===== MATERIAL PROVIDED

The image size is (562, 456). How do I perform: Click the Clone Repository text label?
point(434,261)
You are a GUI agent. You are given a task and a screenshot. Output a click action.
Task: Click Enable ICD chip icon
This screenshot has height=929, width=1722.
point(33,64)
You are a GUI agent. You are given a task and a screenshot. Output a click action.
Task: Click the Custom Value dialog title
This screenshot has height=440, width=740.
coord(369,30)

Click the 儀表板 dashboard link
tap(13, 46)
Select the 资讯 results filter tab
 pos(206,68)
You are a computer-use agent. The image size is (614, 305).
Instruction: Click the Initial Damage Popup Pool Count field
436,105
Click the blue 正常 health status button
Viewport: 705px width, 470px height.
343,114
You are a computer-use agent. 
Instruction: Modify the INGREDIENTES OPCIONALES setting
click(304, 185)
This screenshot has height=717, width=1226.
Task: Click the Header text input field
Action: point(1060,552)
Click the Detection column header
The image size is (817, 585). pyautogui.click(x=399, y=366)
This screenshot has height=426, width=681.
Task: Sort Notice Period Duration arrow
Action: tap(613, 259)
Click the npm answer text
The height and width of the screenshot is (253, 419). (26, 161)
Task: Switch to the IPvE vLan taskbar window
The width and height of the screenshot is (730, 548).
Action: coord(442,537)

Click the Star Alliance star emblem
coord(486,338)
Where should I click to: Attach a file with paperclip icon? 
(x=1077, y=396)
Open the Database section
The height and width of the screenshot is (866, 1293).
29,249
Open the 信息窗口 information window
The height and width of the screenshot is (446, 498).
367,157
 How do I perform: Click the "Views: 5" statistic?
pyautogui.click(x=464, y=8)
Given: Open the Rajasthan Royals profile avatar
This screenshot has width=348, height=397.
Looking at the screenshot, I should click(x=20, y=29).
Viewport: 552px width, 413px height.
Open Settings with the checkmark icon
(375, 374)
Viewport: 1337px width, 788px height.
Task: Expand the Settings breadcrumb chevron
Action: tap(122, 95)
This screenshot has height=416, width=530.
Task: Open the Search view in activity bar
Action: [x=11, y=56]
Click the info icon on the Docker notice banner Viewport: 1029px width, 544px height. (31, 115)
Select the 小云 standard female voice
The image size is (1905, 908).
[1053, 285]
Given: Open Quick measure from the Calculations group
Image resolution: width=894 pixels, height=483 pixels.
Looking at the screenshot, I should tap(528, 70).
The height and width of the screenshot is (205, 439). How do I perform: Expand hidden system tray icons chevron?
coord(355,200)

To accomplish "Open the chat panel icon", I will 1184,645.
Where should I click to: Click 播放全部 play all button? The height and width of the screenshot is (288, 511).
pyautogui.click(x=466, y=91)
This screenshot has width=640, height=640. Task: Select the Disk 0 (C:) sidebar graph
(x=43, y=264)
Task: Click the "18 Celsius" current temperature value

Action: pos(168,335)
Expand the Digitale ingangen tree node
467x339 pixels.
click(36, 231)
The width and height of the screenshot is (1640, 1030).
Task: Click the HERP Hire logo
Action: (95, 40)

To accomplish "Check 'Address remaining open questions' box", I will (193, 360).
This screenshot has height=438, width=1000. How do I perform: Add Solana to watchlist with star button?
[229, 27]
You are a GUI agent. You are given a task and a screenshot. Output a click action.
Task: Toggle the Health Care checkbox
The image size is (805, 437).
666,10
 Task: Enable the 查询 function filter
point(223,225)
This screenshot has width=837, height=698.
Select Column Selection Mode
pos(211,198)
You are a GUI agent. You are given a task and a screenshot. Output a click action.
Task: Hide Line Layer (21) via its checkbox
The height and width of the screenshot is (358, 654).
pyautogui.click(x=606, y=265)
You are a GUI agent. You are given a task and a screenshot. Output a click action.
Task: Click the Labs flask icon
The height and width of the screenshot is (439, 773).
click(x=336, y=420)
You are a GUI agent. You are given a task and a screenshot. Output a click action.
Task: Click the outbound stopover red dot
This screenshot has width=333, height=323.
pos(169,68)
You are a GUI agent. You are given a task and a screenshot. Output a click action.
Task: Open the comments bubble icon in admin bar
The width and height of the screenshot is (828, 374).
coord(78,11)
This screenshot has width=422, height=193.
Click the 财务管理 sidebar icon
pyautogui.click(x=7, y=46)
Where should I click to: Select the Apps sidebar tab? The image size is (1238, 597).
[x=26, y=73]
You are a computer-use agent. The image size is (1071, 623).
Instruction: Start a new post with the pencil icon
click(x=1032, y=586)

==========

* JOB: Reproduce all of the lines above word for word.

* SOLUTION TO THIS EXERCISE:
The image size is (562, 456). How do I perform: Click the Clone Repository text label?
point(434,261)
You are a GUI agent. You are given a task and a screenshot. Output a click action.
Task: Click Enable ICD chip icon
This screenshot has height=929, width=1722.
point(33,64)
You are a GUI agent. You are given a task and a screenshot. Output a click action.
Task: Click the Custom Value dialog title
This screenshot has height=440, width=740.
coord(369,30)

Click the 儀表板 dashboard link
tap(13, 46)
Select the 资讯 results filter tab
 pos(206,68)
You are a computer-use agent. The image size is (614, 305).
Instruction: Click the Initial Damage Popup Pool Count field
436,105
Click the blue 正常 health status button
Viewport: 705px width, 470px height.
343,114
You are a computer-use agent. 
Instruction: Modify the INGREDIENTES OPCIONALES setting
click(304, 185)
This screenshot has height=717, width=1226.
Task: Click the Header text input field
Action: point(1060,552)
Click the Detection column header
The image size is (817, 585). pyautogui.click(x=399, y=366)
This screenshot has height=426, width=681.
Task: Sort Notice Period Duration arrow
Action: tap(613, 259)
Click the npm answer text
The height and width of the screenshot is (253, 419). (26, 161)
Task: Switch to the IPvE vLan taskbar window
The width and height of the screenshot is (730, 548).
Action: coord(442,537)

Click the Star Alliance star emblem
coord(486,338)
Where should I click to: Attach a file with paperclip icon? 
(x=1077, y=396)
Open the Database section
The height and width of the screenshot is (866, 1293).
29,249
Open the 信息窗口 information window
The height and width of the screenshot is (446, 498).
367,157
 How do I perform: Click the "Views: 5" statistic?
pyautogui.click(x=464, y=8)
Given: Open the Rajasthan Royals profile avatar
This screenshot has width=348, height=397.
Looking at the screenshot, I should click(x=20, y=29).
Viewport: 552px width, 413px height.
Open Settings with the checkmark icon
(375, 374)
Viewport: 1337px width, 788px height.
Task: Expand the Settings breadcrumb chevron
Action: tap(122, 95)
This screenshot has height=416, width=530.
Task: Open the Search view in activity bar
Action: [x=11, y=56]
Click the info icon on the Docker notice banner Viewport: 1029px width, 544px height. (31, 115)
Select the 小云 standard female voice
The image size is (1905, 908).
[1053, 285]
Given: Open Quick measure from the Calculations group
Image resolution: width=894 pixels, height=483 pixels.
Looking at the screenshot, I should tap(528, 70).
The height and width of the screenshot is (205, 439). How do I perform: Expand hidden system tray icons chevron?
coord(355,200)

To accomplish "Open the chat panel icon", I will 1184,645.
Where should I click to: Click 播放全部 play all button? The height and width of the screenshot is (288, 511).
pyautogui.click(x=466, y=91)
This screenshot has width=640, height=640. Task: Select the Disk 0 (C:) sidebar graph
(x=43, y=264)
Task: Click the "18 Celsius" current temperature value

Action: pos(168,335)
Expand the Digitale ingangen tree node
467x339 pixels.
click(36, 231)
The width and height of the screenshot is (1640, 1030).
Task: Click the HERP Hire logo
Action: (95, 40)

To accomplish "Check 'Address remaining open questions' box", I will (193, 360).
This screenshot has height=438, width=1000. How do I perform: Add Solana to watchlist with star button?
[229, 27]
You are a GUI agent. You are given a task and a screenshot. Output a click action.
Task: Toggle the Health Care checkbox
The image size is (805, 437).
666,10
 Task: Enable the 查询 function filter
point(223,225)
This screenshot has width=837, height=698.
Select Column Selection Mode
pos(211,198)
You are a GUI agent. You are given a task and a screenshot. Output a click action.
Task: Hide Line Layer (21) via its checkbox
The height and width of the screenshot is (358, 654).
pyautogui.click(x=606, y=265)
You are a GUI agent. You are given a task and a screenshot. Output a click action.
Task: Click the Labs flask icon
The height and width of the screenshot is (439, 773).
click(x=336, y=420)
You are a GUI agent. You are given a task and a screenshot. Output a click action.
Task: Click the outbound stopover red dot
This screenshot has width=333, height=323.
pos(169,68)
You are a GUI agent. You are given a task and a screenshot. Output a click action.
Task: Open the comments bubble icon in admin bar
The width and height of the screenshot is (828, 374).
coord(78,11)
This screenshot has width=422, height=193.
Click the 财务管理 sidebar icon
pyautogui.click(x=7, y=46)
Where should I click to: Select the Apps sidebar tab? The image size is (1238, 597).
[x=26, y=73]
You are a computer-use agent. The image size is (1071, 623).
Instruction: Start a new post with the pencil icon
click(x=1032, y=586)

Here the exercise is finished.